Recorded data:
* BEGIN *

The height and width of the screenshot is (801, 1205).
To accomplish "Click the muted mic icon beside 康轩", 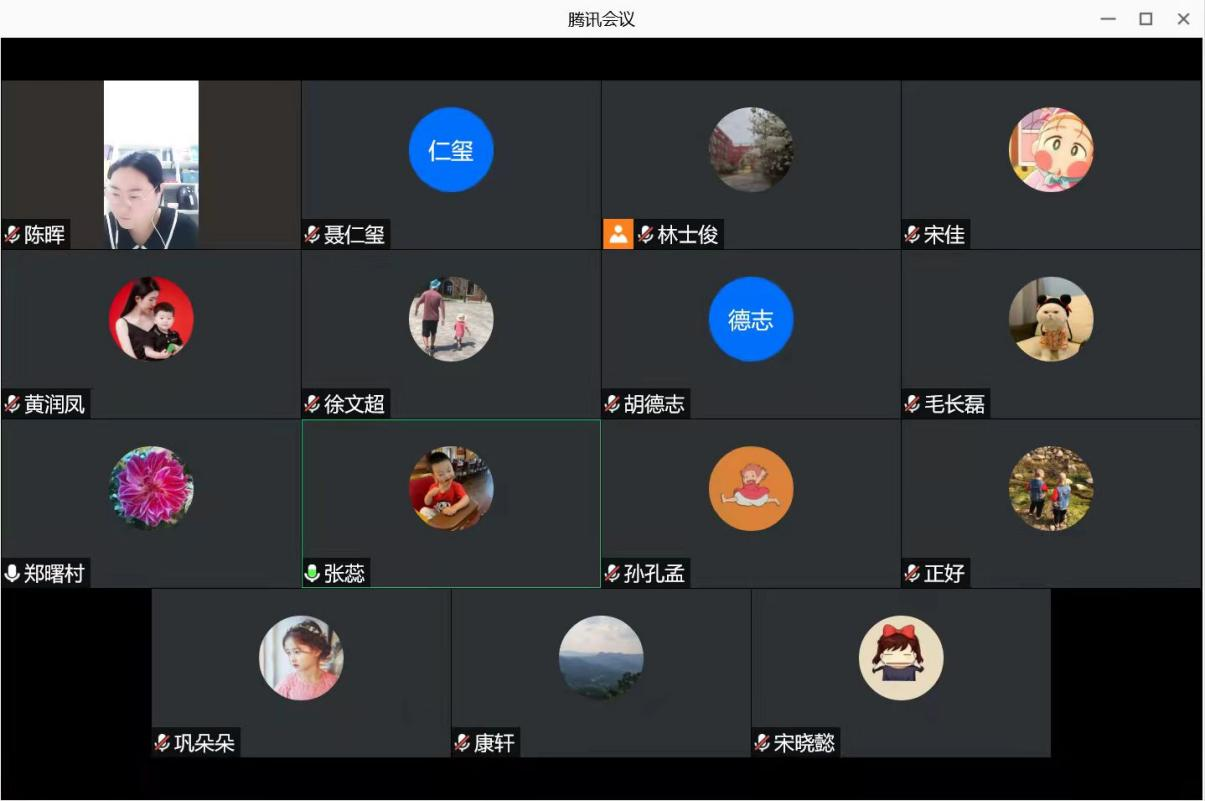I will (463, 743).
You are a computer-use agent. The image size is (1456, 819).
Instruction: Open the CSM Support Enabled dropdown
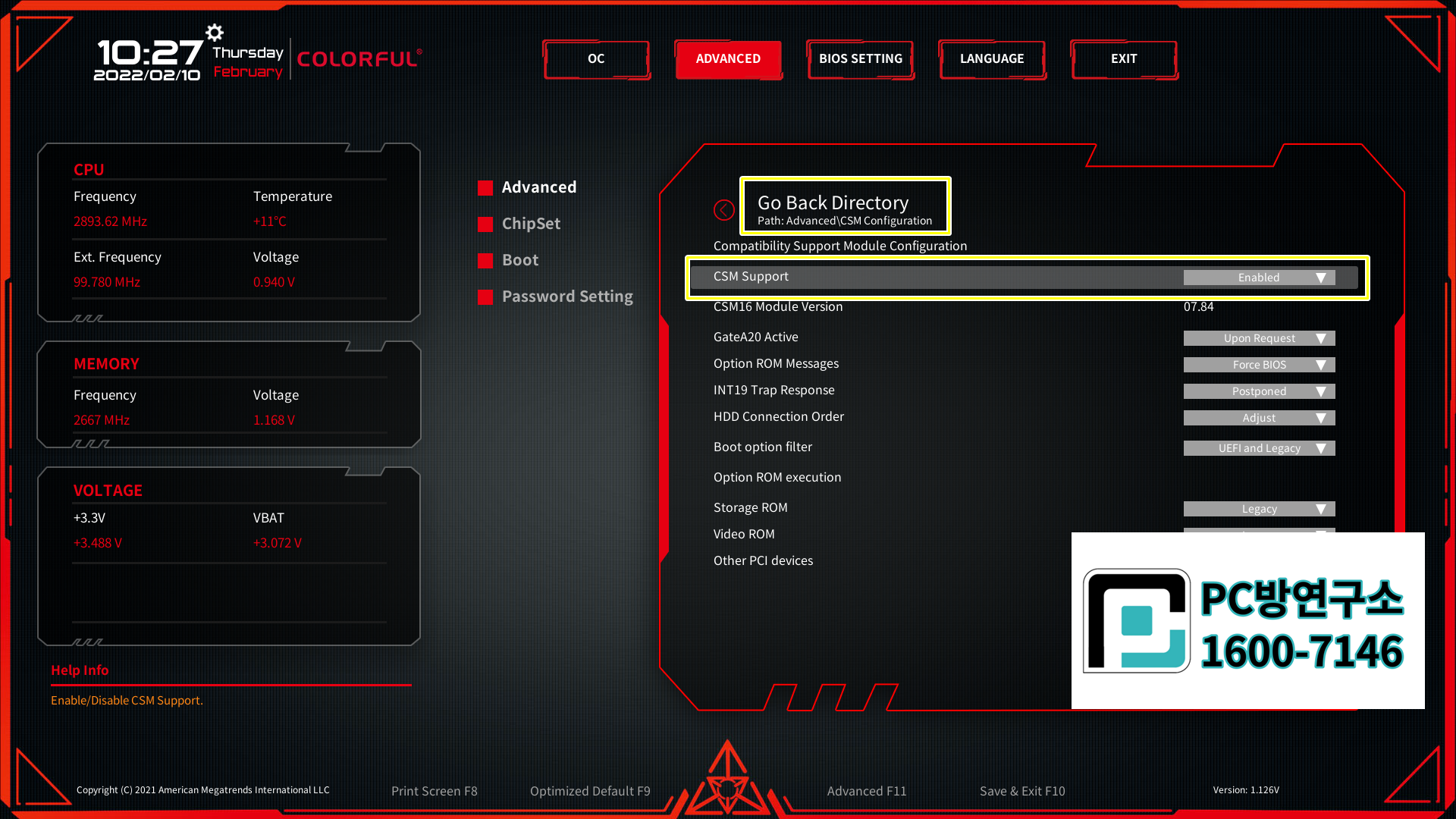click(1259, 278)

* END *

Task objective: Please copy everything from the line containing "You are a computer-use" down to the end of the material above, word for word, leaving out the pictures.

Answer for the task:
You are a computer-use agent. The image size is (1456, 819).
Instruction: Open the CSM Support Enabled dropdown
click(1259, 278)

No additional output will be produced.